#### Supplied passage
◆ ◆ ◆

But the question Sean is, if you've earned a power advantage in society, is it morally right to use that power to take advantage of people or should you use your power in a different way?

Shawn (52:07.753)
Okay.

Shawn (52:16.085)
But that's you judging that Pete Davidson was taken advantage of. Pete Davidson, no he was not taken advantage of. Why would you judge that? Why?

Matt (52:19.313)
He was!

Matt (52:23.037)
The value he brought to each episode of Saturday Night Live exceeded the $3,000 that he was paid.

Shawn (52:28.437)
What equation are you using for that? How did you determine that?

Matt (52:31.141)
I mean, you can just look at viewership when he's on a show and when he's not on a show, right? You can see.

Shawn (52:34.973)
Okay, show me those numbers if you're gonna say, you can equate how much he's supposed to make based on viewership. You're making that up. Pete Davidson decided freely that I'm going to give in exchange for $3,000. My talent's on screen because I'm assuming in his mind he said, because I'm gonna land a movie deal over here, which he did many, I'm gonna land TV commercials over here, and I'm willing to work for 3,000 a week because of the opportunity. And he has...

◆ ◆ ◆

#### Work instructions
**1)** In the Pete Davidson pay debate, what does Matt say can be compared to show the value Davidson brought to Saturday Night Live?
**2)** Carry on the Pete Davidson pay debate from its final line.

◆ ◆ ◆

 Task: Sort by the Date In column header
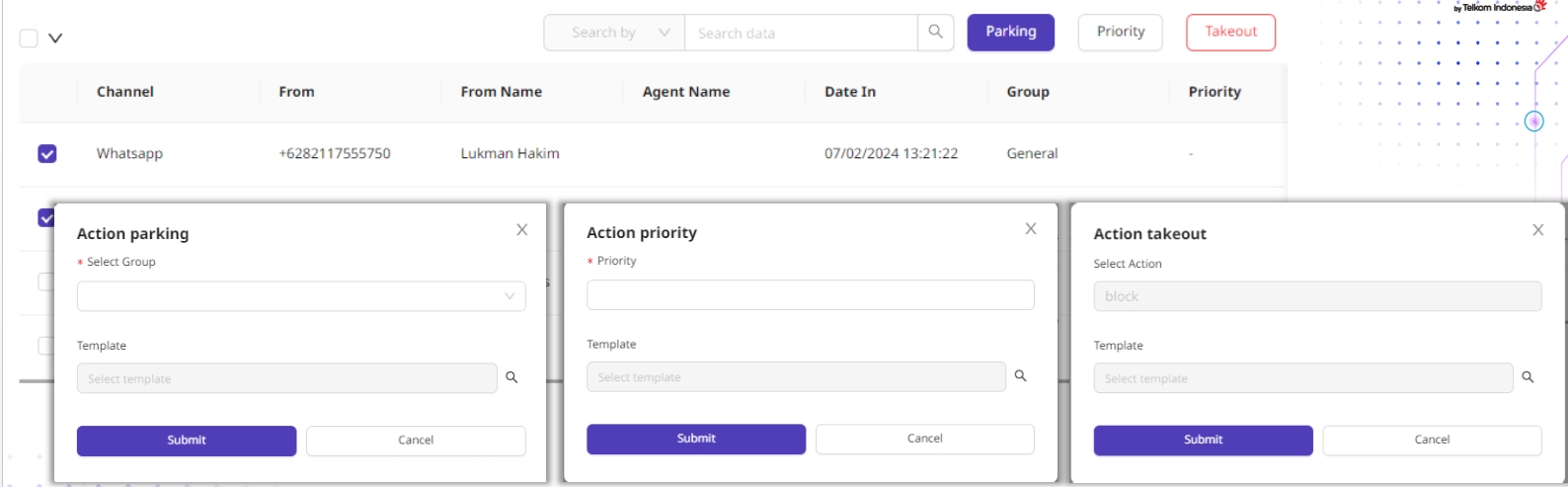pyautogui.click(x=849, y=92)
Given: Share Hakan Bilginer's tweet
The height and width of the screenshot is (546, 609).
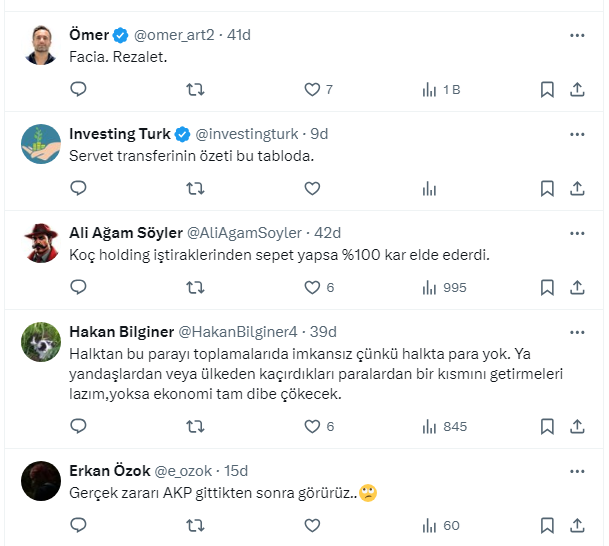Looking at the screenshot, I should click(x=577, y=426).
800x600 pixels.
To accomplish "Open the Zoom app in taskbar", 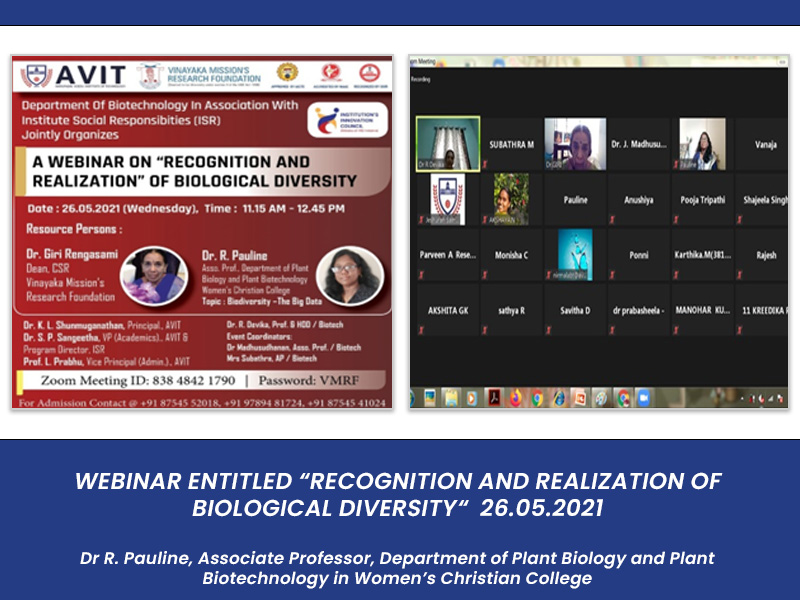I will (x=643, y=397).
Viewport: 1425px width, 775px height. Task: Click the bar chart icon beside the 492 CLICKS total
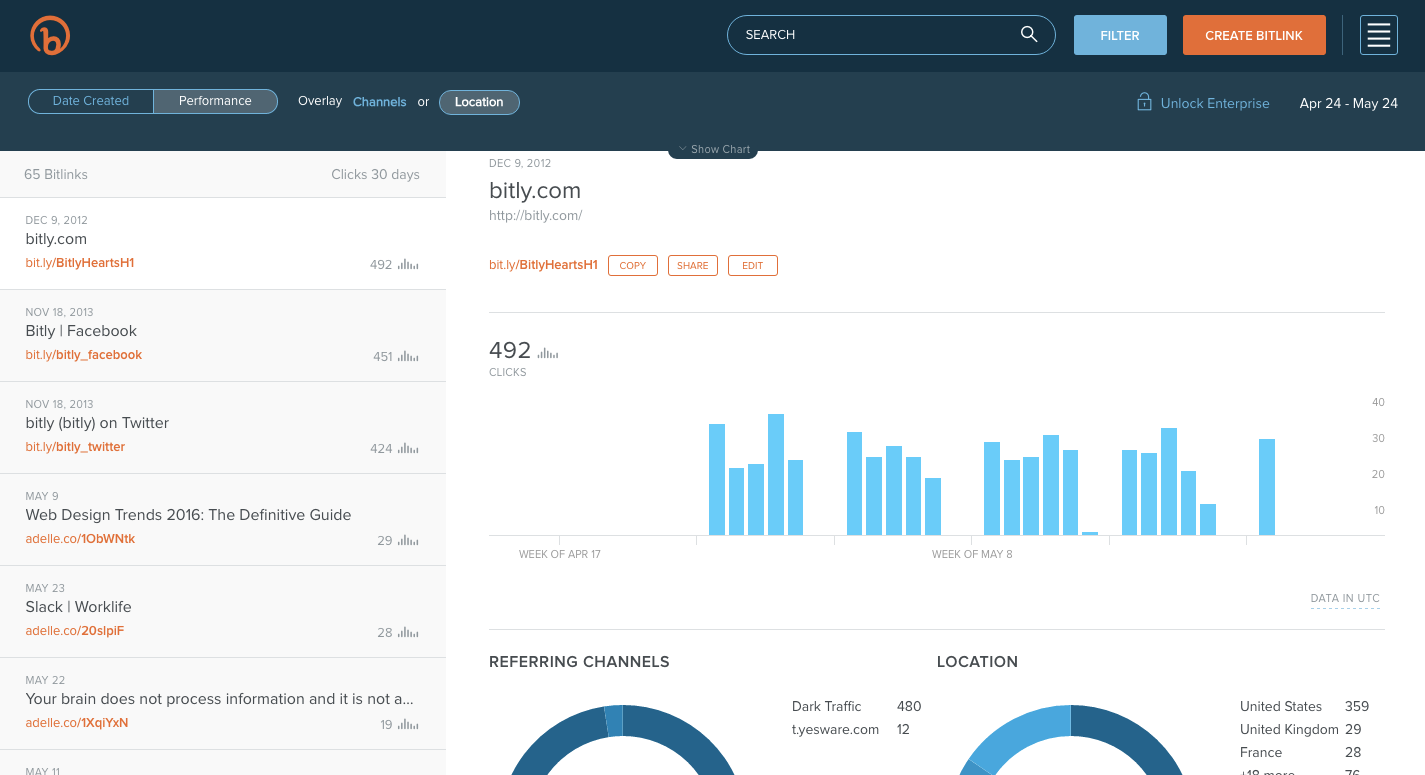coord(550,351)
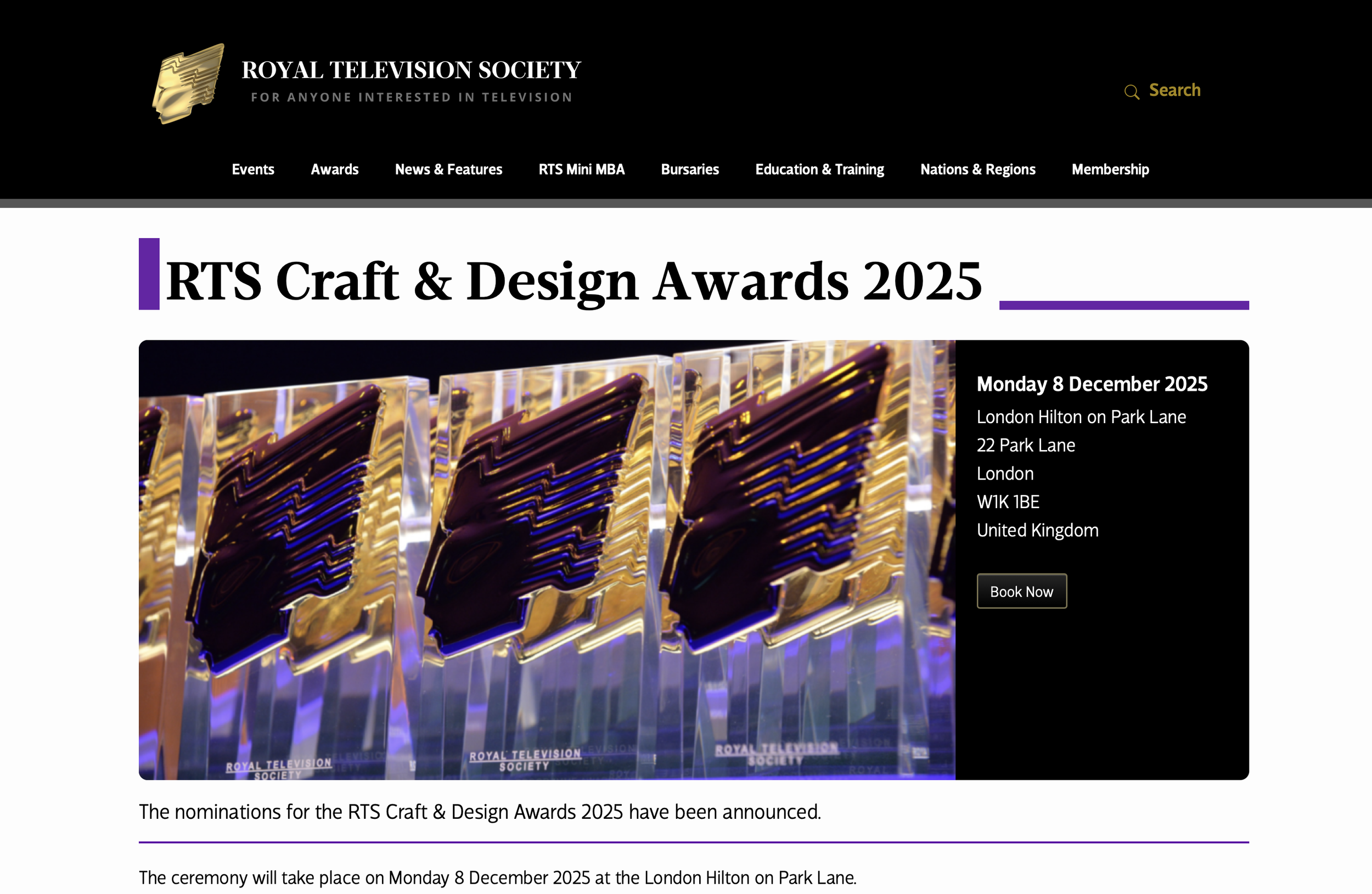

◆ ◆ ◆

#### Written responses
**1)** Viewership when he is on the show versus when he is not.

**2)**
Matt (52:54.264)
Sure.

Matt (53:02.151)
But I'm just saying that Lauren Michaels, he could have done something differently and it would have been more moral. It would have been a better thing to do. It would be better for him to.

Levi (53:11.672)
It would have made him less money and it would have been.

Shawn (53:14.489)
How much, Matt, you've talked before in the past, how you tell your kids, I'm gonna pay you some money if you do chores, right? You pay them a little money. How much do you pay them?

Matt (53:23.239)
Mm-hmm.

I pay them enough so that they are hungry to want more.

Shawn (53:29.197)
well, isn't that the same thing that that Lord Michaels did with Pete Davidson? I'm going to pay you enough so that you want to work hard and aspire to earn more money. How is that any different than what you're doing with your kids?

Matt (53:40.123)
because I'm not getting anything of value from my children's chores. They do the chores and then I have to do the chores again. Of course it's called, it's parenting is what it is.

Shawn (53:44.127)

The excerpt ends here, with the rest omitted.